А то пойдемъ въ Bratwurstglocklein.
Дома ли еще Гансъ Саксъ — неизвѣстно, а тамъ онъ, навѣрное, съ другими мейстерзингерами пьетъ пиво и ѣстъ жаренныя сосиски.
— Ѣсть хочется, — капризно протянулъ Мифасовъ.

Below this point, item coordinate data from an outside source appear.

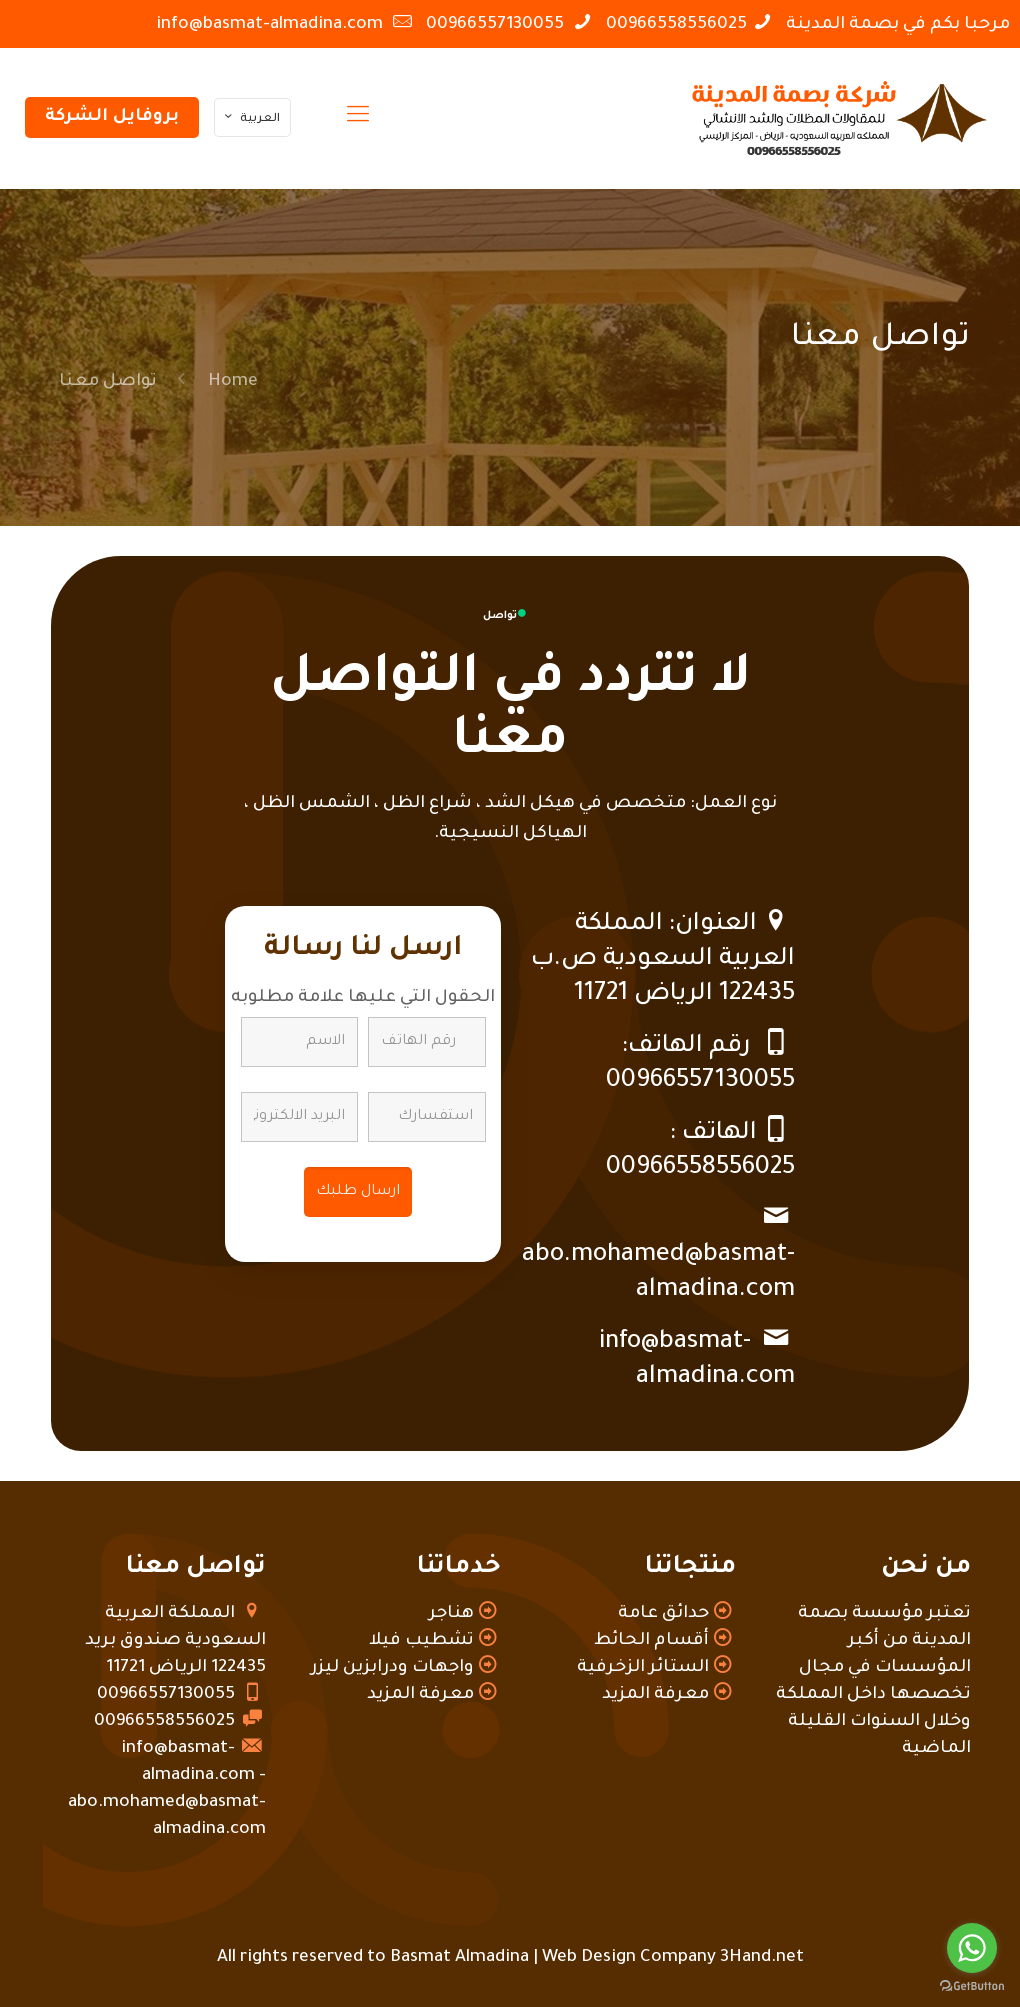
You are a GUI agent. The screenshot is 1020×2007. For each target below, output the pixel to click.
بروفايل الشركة (112, 117)
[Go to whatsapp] (972, 1948)
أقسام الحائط (651, 1641)
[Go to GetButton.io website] (972, 1986)
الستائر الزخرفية (643, 1668)
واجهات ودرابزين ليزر (392, 1668)
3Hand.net (762, 1958)
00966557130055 (497, 25)
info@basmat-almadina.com (271, 25)
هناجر (451, 1614)
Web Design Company (629, 1958)
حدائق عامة (663, 1614)
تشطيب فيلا (421, 1641)
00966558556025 (676, 25)
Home (233, 382)
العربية (250, 119)
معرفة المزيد (655, 1695)
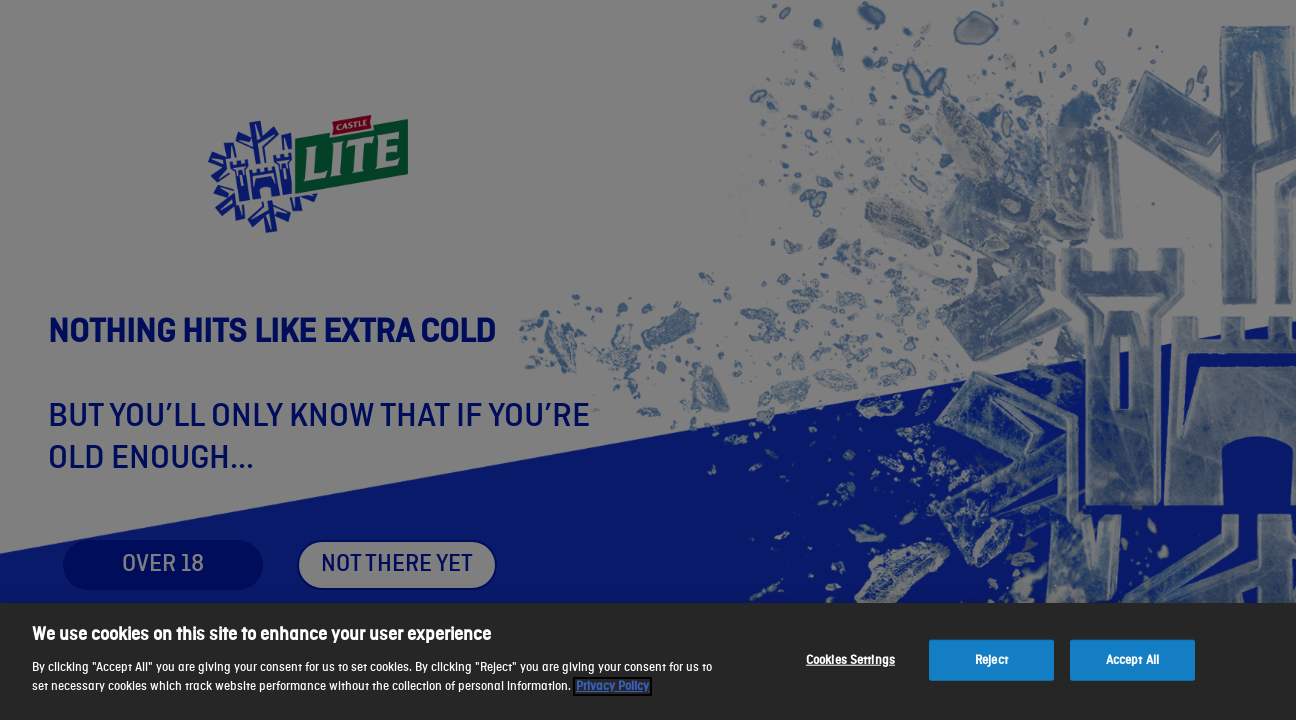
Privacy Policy (612, 686)
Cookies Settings (850, 659)
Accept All (1132, 659)
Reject (991, 659)
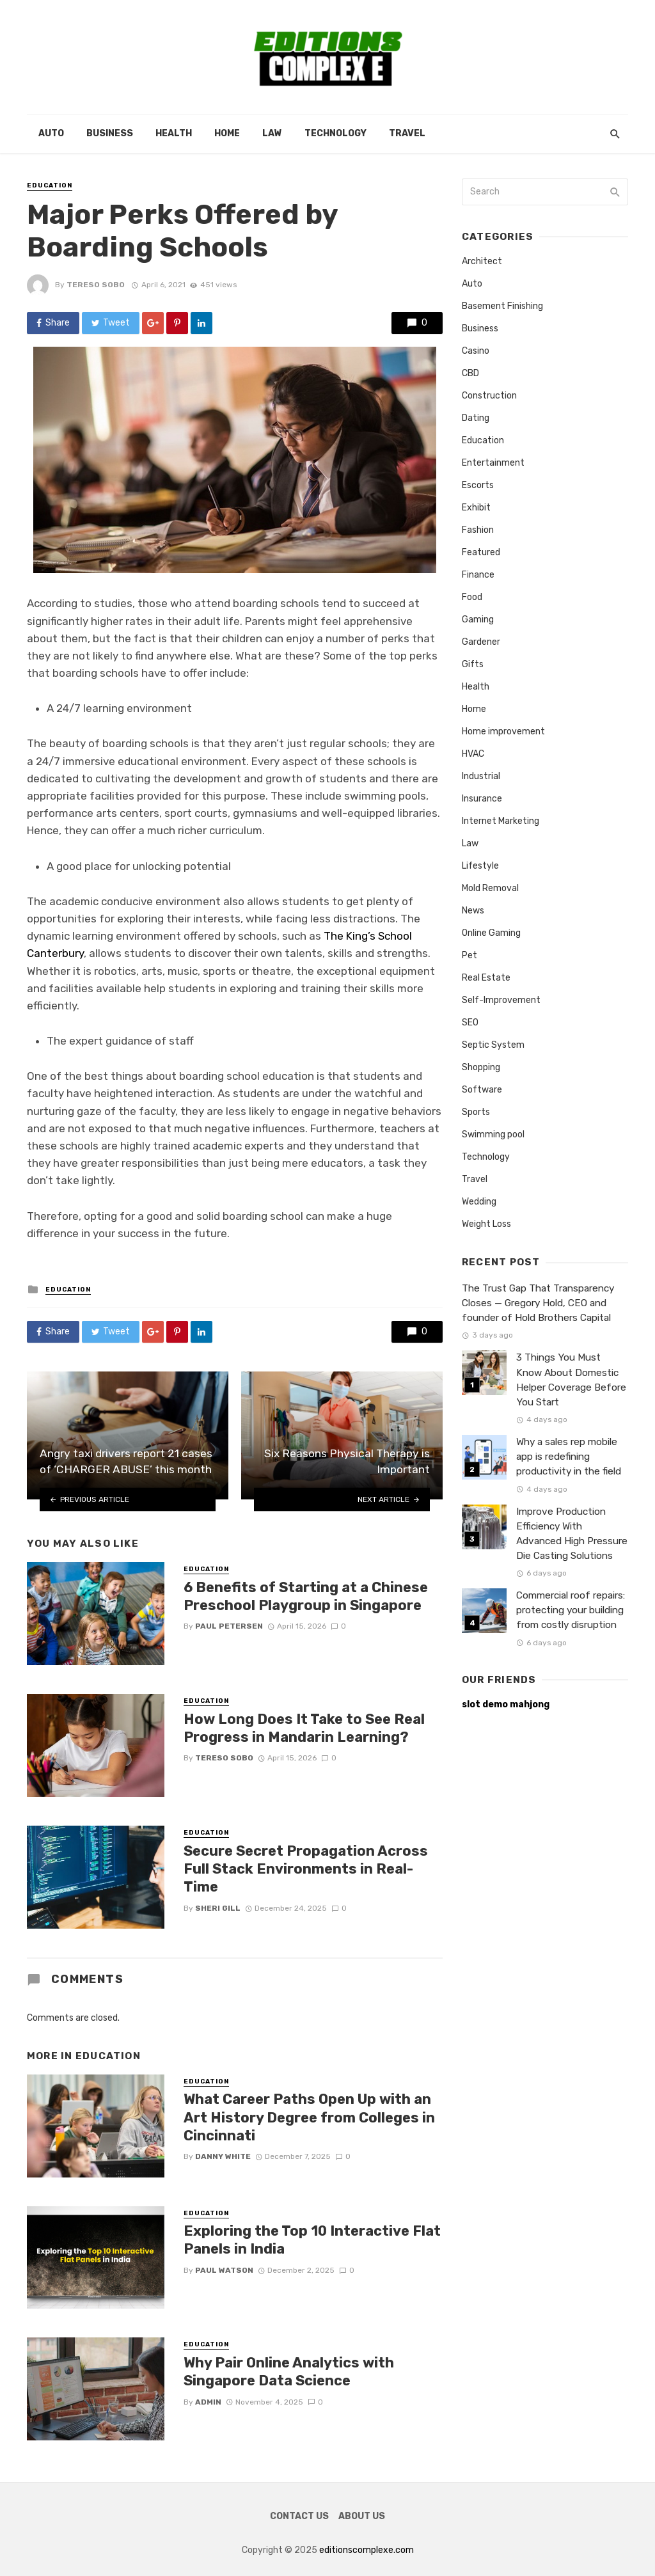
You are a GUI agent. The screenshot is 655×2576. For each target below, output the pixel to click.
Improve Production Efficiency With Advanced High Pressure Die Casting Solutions (571, 1533)
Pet (469, 955)
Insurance (482, 798)
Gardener (481, 641)
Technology (335, 133)
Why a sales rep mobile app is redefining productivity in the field (568, 1456)
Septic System (493, 1044)
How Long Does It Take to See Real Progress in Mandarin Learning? (304, 1728)
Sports (476, 1112)
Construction (489, 395)
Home (227, 133)
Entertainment (493, 462)
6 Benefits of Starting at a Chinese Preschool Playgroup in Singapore (306, 1596)
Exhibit (476, 507)
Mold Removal (490, 888)
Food (472, 597)
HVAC (473, 753)
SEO (470, 1022)
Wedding (479, 1201)
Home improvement (503, 731)
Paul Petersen (229, 1626)
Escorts (478, 485)
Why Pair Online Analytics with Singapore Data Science (289, 2372)
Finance (478, 574)
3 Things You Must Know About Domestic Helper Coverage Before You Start (571, 1379)
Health (173, 133)
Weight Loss (486, 1224)
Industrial (481, 776)
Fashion (478, 530)
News (473, 910)
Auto (51, 133)
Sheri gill (218, 1908)
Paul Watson (224, 2270)
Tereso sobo (96, 284)
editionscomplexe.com (366, 2550)
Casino (475, 350)
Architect (482, 261)
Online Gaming (491, 933)
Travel (407, 133)
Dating (475, 418)
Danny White (223, 2156)
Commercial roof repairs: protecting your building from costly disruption (570, 1610)
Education (49, 185)
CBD (470, 373)
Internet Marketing (500, 821)
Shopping (481, 1067)
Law (272, 133)
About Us (361, 2516)
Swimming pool (493, 1134)
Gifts (473, 664)
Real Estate (486, 977)
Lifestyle (480, 865)
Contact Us (299, 2516)
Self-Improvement (501, 1000)
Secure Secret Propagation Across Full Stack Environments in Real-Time (306, 1869)
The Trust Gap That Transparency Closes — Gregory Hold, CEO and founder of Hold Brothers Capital (538, 1303)
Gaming (478, 619)
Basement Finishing (502, 306)
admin (208, 2402)
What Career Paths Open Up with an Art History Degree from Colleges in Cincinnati (309, 2117)
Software (482, 1089)
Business (109, 133)
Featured (481, 552)
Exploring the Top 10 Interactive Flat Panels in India (312, 2240)
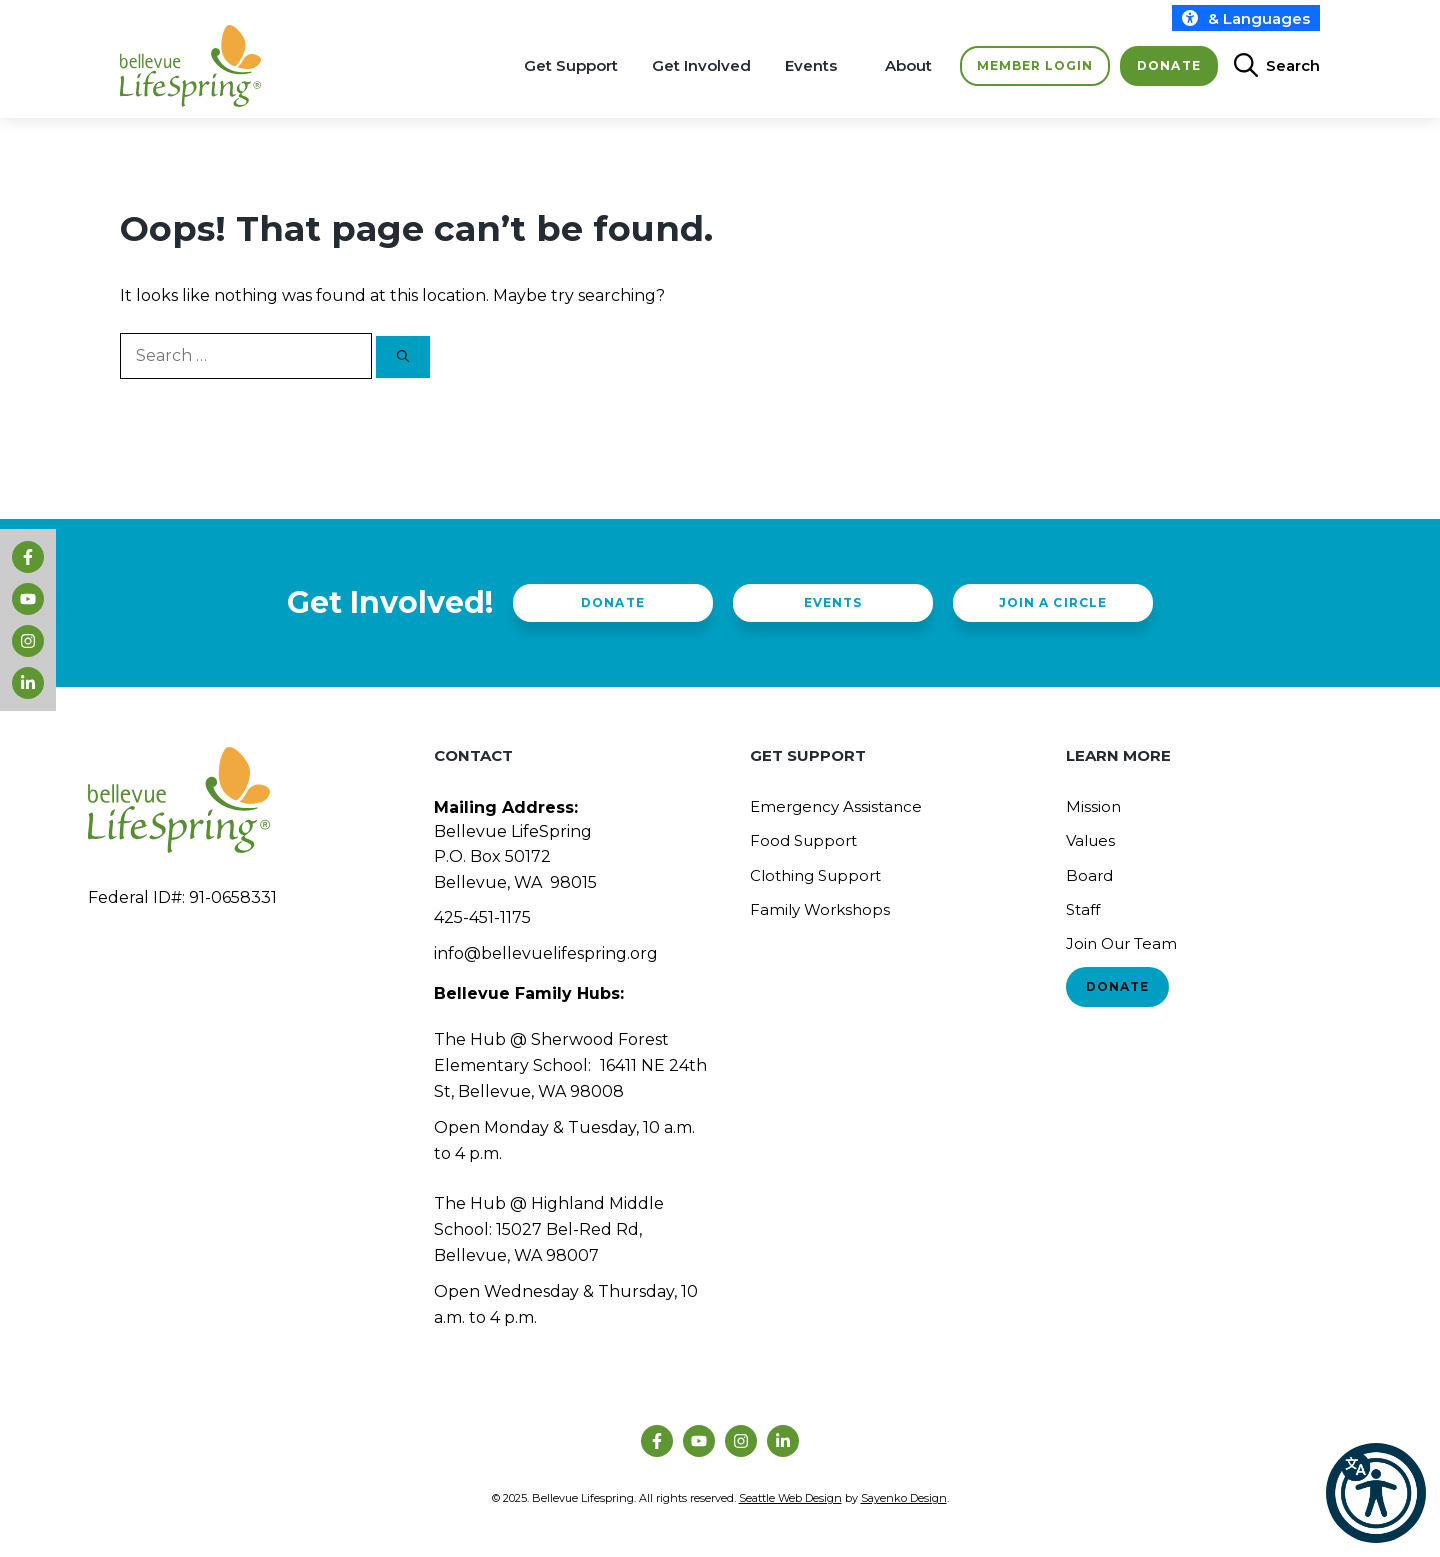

Въ маленькихъ глазкахъ Крысакова затлѣлъ радостный, жадный уголекъ. Но онъ тотчасъ же на него мысленно плюнулъ, погасилъ и, всплеснувъ руками, лицемѣрно воскликнулъ:
— Боже мой!.. Среди всего этого думать о ѣдѣ!
— Я не про себя сказалъ, — спохватился Мифасовъ. — Я про нихъ — про Южакина и Сандерса.
— А!.. — Крысаковъ многозначительно покачалъ головой, и оба они, взявшись подъ руку, пошли впередъ, жадно скользя глазами по надписямъ на стѣнахъ домовъ.
— Среди надписей часто попадается много интереснаго, — небрежно объясняли они, — знаете такого, такого…
— Братвурстъ? — простодушно догадался Южакинъ. — Мюнхнербиръ?..
— Скажите ужъ просто, Южакинъ, что вамъ хочется ѣсть, — съ дружескимъ сожалѣніемъ сказалъ Крысаковъ. — Что вамъ собственно, Нюрнбергъ? Ну, мы съ Мифасовымъ еще художники… А вы? А Сандерсъ?.. Что для васъ Нюрнбергъ и что вы Нюрнбергу?!
Онъ недоумѣвающе переглянулся съ Мифасовымъ, деликатно подавившимъ улыбку.
— Можетъ быть, еще замокъ посмотримъ? — робко предложилъ я. — Онъ, — вы меня простите, я человѣкъ простой, въ замочномъ дѣлѣ профанъ, — онъ, говорятъ, того… интересенъ, говорятъ.
Крысаковъ неистово фыркнулъ. Мифасовъ вздохнулъ и разсѣянно уронилъ:
— Братвурст… — но во время спохватился и прибавилъ — глоклейнъ. Братвурстглоклейнъ — жаренно-колбасный звоночекъ.
— Что это такое? — испугался Южакинъ.
— Жаренно-колбасный колокольчикъ, если хотите, — съ шутливой небрежностью, пояснилъ художникъ. — Дословный переводъ знаменитой пивной нюрнбергскихъ мейстерзингеровъ.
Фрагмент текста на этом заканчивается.